Peter Altmaier, l'uomo a cui la leader del governo ha affidato la ricerca di soluzioni alla crisi dei migranti, ha annunciato un negoziato con la Turchia per deportare i migranti che compiano crimini: "Non significa - ha precisato Altmaier - rispedirli nei Paesi d'origine, dove infuria la guerra, ma piuttosto al Paese dal quale sono entrati nell'Ue". Merkel ha di recente detto che fra 60 e 80.000 richiedenti ai quali sarà negato l'asilo saranno rimpatriati entro un paio d'anni. E il ministro dell'Interno, Thomas de Mazière, ha detto allo Spiegel che la Germania non può accettare i migranti economici dopo che la cancelliera, pochi giorni fa, aveva fatto l'ennesima frenata: niente più rifugiati da Marocco, Algeria o Tunisia, ormai considerati Paesi "sicuri". Una 'lista' aggiornata oggi anche dalla vicina Austria, che ha fra l'altro annunciato che accelererà i rimpatri di chi non avrà i titoli per ottenere asilo anche con l'ausilio di aerei militari C-130.

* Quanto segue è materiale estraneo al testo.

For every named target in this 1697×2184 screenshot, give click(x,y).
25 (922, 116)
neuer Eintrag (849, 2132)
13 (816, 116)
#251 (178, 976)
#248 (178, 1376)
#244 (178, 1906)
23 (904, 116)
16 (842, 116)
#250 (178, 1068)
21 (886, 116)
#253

Uno degli elementi più preoccupanti dell'incessante ondata di rifugiati dal Medio Oriente è quello dei bambini e dei minori che arrivano in Europa non accompagnati: proprio con loro ce l'avevano i neonazisti nel loro raid nel centro di Stoccolma, dopo lo shock dell'adolescente somalo che ha accoltellato a morte una cooperante svedese. Ma a fronte dei 26.000 minorenni entrati non accompagnati in Europa nel 2015, come stima Save the Children, Europol, l'agenzia della polizia Ue, riferisce che 10.000 bimbi immigrati sono "spariti nel nulla" nel Vecchio Continente. Soprattutto quelli non accompagnati, esposti quindi allo sfruttamento sessuale e al mondo della criminalità. "Non tutti sono finiti nelle reti di sfruttamento criminale: alcuni potrebbero essere stati affidati alla custodia di parenti. Semplicemente non sappiamo dove siano, cosa stiano facendo e con chi siano".